The referenced application has frequent performance issues and has been going down every day for about 17 straight days, due to which the application was not in a position to handle more than 5 to 10 concurrent users, which would lead to performance issues every day, even for a simple report generation.
I, upon investigating, identified multiple points of failure that are causing the application to run into performance issues which eventually bring the application down.
I have helped in applying a wave of performance tuning, automation, and modernization approaches to this application, which resulted in a 100% incident reduction, ranging from 23+ incidents per month to zero incidents.
- The Database Connection is not closed at the code level.
- Application servers and database servers were running in different data centers.
- Minimal connection pool size.
- SQL queries run over 20 minutes during performance issues which would cause cascading disasters and consume all of the application's heap.
- Batch job keeps inserting into DB tables, which were indexed and have a size of over 400,000 records
- Existing batch jobs are scheduled in a window where they will continue running during peak business hours, causing DB deadlocks.

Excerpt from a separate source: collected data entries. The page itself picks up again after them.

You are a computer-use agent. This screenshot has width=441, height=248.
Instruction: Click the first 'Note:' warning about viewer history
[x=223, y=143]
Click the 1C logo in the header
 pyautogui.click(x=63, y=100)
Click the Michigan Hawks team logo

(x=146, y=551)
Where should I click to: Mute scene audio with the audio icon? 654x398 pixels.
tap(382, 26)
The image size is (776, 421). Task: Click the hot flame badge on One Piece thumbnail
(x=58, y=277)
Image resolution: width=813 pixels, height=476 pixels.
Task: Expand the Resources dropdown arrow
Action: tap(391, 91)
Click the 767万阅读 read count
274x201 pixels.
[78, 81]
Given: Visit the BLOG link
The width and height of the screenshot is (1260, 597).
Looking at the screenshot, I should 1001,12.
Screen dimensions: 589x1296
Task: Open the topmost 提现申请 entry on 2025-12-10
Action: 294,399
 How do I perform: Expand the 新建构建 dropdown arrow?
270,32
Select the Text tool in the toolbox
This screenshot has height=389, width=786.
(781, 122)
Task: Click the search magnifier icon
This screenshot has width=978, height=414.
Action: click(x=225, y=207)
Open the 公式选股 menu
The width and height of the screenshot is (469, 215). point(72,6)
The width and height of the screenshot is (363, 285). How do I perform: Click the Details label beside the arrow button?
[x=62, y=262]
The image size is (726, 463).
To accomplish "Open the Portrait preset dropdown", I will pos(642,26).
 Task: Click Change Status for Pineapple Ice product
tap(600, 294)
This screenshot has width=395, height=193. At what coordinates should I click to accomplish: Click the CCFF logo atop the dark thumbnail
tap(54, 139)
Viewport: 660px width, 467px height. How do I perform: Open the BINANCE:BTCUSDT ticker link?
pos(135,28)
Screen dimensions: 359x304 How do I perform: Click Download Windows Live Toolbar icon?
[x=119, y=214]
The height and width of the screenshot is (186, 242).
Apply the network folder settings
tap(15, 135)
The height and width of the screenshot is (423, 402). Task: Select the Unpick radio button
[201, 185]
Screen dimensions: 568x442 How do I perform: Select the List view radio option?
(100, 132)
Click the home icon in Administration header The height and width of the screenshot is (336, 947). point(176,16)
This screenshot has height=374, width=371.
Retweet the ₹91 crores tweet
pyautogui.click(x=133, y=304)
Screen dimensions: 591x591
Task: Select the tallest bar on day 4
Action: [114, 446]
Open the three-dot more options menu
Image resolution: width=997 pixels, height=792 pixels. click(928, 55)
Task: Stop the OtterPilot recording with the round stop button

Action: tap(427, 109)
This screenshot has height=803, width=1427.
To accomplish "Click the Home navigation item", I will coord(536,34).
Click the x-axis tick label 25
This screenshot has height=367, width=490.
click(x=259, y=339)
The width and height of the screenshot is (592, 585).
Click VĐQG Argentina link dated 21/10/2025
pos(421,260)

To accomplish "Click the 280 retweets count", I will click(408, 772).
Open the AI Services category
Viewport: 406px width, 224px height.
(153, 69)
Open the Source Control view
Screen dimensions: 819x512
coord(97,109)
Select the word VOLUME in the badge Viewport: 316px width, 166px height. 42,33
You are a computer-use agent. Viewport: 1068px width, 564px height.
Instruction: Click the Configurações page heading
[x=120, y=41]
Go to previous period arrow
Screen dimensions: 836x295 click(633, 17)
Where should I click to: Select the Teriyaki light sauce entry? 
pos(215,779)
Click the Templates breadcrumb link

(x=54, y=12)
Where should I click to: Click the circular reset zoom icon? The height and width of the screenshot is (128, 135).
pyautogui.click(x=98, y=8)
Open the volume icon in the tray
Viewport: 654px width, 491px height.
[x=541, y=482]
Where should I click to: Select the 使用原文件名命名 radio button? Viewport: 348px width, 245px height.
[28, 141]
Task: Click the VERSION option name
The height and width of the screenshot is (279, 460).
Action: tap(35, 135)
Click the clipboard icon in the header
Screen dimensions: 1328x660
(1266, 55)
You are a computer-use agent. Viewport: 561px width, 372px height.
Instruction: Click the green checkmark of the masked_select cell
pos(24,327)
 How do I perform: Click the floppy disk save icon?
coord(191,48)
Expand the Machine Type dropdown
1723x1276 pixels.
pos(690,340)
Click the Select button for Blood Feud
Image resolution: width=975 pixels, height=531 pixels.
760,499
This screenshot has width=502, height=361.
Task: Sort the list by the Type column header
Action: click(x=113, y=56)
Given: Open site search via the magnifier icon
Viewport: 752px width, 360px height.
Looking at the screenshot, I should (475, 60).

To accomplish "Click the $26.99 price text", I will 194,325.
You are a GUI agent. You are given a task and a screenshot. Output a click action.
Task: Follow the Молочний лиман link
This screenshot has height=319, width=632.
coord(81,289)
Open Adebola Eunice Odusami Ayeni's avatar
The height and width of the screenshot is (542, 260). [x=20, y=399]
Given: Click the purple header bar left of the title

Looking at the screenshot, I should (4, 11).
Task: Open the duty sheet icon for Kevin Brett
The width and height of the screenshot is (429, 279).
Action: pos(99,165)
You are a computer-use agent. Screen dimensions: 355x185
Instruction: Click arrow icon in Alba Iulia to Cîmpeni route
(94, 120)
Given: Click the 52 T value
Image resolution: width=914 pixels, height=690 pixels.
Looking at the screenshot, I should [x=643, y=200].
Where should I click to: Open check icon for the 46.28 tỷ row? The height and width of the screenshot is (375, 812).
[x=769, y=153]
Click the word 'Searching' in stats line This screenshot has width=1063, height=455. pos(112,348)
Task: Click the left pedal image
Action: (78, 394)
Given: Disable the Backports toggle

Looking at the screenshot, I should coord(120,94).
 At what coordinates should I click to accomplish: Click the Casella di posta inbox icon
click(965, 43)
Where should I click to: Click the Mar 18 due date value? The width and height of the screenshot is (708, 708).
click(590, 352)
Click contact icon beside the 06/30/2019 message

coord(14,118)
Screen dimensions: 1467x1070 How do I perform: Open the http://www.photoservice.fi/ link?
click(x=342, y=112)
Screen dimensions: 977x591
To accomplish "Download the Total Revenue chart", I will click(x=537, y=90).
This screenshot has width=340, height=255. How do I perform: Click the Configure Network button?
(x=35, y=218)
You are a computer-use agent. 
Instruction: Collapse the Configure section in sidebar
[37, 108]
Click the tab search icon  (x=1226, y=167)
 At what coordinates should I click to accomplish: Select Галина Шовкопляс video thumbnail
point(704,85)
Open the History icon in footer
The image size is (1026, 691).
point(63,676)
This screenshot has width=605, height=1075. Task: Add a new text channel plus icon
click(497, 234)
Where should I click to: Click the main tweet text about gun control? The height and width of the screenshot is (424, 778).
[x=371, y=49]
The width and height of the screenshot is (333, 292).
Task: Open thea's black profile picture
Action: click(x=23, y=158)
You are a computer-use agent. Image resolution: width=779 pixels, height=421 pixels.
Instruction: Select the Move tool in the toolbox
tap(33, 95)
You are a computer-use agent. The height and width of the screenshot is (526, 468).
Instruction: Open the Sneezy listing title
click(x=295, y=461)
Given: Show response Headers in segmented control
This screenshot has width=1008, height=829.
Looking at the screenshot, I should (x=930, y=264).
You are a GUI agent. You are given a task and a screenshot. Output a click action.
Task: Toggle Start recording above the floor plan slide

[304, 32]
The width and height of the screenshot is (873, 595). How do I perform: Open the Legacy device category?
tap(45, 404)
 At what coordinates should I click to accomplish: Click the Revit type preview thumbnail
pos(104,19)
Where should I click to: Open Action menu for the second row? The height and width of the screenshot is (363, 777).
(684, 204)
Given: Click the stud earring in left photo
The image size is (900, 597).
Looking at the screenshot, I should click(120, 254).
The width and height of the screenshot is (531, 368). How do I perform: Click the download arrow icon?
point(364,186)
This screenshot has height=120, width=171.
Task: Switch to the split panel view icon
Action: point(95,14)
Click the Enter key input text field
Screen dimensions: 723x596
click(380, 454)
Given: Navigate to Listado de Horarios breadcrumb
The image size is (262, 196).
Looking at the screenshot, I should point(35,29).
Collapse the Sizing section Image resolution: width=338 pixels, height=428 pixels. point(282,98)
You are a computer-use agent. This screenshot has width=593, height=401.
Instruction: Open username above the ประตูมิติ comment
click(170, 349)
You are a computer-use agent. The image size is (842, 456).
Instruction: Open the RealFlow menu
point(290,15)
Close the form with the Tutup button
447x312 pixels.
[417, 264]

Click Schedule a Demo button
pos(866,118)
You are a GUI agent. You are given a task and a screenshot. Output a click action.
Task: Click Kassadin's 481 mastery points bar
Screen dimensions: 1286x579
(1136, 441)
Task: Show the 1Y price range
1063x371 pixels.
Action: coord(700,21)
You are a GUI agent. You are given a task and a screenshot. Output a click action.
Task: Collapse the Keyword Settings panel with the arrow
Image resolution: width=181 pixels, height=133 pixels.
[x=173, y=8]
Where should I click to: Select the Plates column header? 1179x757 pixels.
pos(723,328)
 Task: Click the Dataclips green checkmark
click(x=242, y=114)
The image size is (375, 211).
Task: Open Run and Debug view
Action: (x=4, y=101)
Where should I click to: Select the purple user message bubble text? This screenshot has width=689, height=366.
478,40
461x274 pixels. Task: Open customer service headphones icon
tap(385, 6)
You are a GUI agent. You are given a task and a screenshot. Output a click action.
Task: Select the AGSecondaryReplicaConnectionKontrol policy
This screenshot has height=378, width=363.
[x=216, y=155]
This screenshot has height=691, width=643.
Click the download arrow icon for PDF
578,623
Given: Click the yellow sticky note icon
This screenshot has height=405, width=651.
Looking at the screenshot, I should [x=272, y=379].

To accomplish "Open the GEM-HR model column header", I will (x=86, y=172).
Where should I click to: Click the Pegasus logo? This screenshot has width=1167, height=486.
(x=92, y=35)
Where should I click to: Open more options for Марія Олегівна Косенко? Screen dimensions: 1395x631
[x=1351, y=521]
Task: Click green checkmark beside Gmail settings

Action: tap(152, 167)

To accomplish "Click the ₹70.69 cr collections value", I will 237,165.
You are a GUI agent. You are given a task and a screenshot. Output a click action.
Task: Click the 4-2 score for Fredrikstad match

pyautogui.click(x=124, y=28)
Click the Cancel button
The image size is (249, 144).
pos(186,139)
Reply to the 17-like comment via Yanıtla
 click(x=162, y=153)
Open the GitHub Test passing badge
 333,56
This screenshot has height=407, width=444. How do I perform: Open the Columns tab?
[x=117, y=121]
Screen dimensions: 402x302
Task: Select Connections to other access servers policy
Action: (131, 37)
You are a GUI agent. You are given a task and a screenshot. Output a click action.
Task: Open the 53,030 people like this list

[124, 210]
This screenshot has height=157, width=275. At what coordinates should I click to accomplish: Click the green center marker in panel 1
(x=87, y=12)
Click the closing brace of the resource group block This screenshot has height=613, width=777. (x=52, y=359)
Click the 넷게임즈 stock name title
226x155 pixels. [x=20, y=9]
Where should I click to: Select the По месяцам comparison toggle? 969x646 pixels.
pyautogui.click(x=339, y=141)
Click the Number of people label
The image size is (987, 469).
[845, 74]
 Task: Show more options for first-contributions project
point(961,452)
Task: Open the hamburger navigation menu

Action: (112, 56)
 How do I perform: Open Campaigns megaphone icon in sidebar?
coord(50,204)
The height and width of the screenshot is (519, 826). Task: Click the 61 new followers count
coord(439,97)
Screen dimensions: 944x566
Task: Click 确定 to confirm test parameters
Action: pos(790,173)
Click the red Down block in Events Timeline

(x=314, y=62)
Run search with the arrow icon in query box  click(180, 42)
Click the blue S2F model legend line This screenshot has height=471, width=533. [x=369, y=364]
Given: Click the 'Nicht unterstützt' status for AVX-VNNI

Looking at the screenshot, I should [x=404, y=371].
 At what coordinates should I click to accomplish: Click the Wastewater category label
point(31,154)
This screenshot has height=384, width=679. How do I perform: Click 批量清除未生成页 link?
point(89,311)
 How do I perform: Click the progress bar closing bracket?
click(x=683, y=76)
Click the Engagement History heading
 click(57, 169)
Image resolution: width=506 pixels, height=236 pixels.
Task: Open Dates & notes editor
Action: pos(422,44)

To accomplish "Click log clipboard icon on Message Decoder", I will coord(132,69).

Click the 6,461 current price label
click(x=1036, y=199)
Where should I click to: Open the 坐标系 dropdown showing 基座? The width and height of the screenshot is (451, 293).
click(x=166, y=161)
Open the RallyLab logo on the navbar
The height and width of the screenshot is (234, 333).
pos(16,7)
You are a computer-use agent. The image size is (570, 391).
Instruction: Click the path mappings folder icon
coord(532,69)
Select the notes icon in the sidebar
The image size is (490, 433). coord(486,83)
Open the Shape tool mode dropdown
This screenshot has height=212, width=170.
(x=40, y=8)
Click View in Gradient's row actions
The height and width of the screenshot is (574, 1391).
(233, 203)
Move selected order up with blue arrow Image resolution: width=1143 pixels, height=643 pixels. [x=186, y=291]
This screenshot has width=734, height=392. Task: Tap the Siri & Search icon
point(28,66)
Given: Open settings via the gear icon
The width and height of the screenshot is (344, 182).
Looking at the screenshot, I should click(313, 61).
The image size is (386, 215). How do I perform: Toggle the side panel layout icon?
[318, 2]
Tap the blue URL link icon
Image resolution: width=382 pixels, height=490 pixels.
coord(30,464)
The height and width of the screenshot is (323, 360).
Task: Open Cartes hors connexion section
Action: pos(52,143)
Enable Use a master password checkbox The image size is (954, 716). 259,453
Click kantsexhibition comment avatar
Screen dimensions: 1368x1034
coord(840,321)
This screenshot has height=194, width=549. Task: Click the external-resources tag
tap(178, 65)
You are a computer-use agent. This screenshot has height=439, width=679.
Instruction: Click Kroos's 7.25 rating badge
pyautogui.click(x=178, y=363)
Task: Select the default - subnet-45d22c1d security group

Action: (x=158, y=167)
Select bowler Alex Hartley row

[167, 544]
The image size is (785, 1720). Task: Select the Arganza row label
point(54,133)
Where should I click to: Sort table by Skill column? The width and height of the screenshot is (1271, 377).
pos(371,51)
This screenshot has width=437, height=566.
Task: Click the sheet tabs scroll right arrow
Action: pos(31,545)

- Apply database connection closure syntax and migrate the application and database to the same data centers to avoid any network lags in traction.
- Configure the connection pool size from 10 to 150.
- Set a query timeout for select queries that take longer than 5 minutes to run.
- Ran the code against the sonar analyzer, Nexus, and Whitehat Scanner to identify and close any gaps associated with the code and any vulnerabilities associated with the library and fix them.
- Worked with businesses in defining the retention policy to delete all data older than 8 years. which cleaned up the data size by 60%.
- Worked with the business to redefine the batch job schedule time so that it runs before the business time window. For example, instead of running the batch job at 11 PM PST, we triggered the batch job at 4 PM PST, the business end time, giving the batch job about 7 additional hours to process.
- Optimized Sequential Code: Converted sequential processing logic to parallel processing using Java 8 CompletableFuture and the Executor framework, improving execution speed and responsiveness.
- Leveraged Java 8 Features: Refactored legacy code to utilize Java 8 parallel streams, which led to more efficient data handling and reduced processing time.
- Applied Advanced Data Structures: Integrated data structures like Queues and Heaps where applicable, enhancing algorithmic efficiency and reducing time complexity.
- These optimizations collectively resulted in a [10-20]% increase in processing performance and a [20-30]% reduction in execution time and latency, significantly boosting the scalability and responsiveness of the application.
- Finally, we adopted a legacy application modernization approach that integrated various processes ranging from maximizing the application to implementing CI/CD processes using Jenkins, unit testing, TRO scanning(via Nexus, Whitehat DATS, and SATS), Sonar, and Artifactory integration and established Git as a proper version control management tool.
- Java 8, Heap Dump analyzer, SQL query analyzer, Sonar, Nexus, Whitehat Maven, Jenkins, JUnit, Artifactory, Git
The above solutions were done in three waves
- The first step was to stop the bleeding, so I applied the Db connection closure, Query timeout, and increase in the connection pool immediately.
- The next step was to work with users and DBA to apply and automate the retention policy, and also parallelly work with the interface team to change the Batch run file upload time and redefine the batch run schedule time.
- Java 8 and DSA improvements
- Finally, the rest of the modernization was done.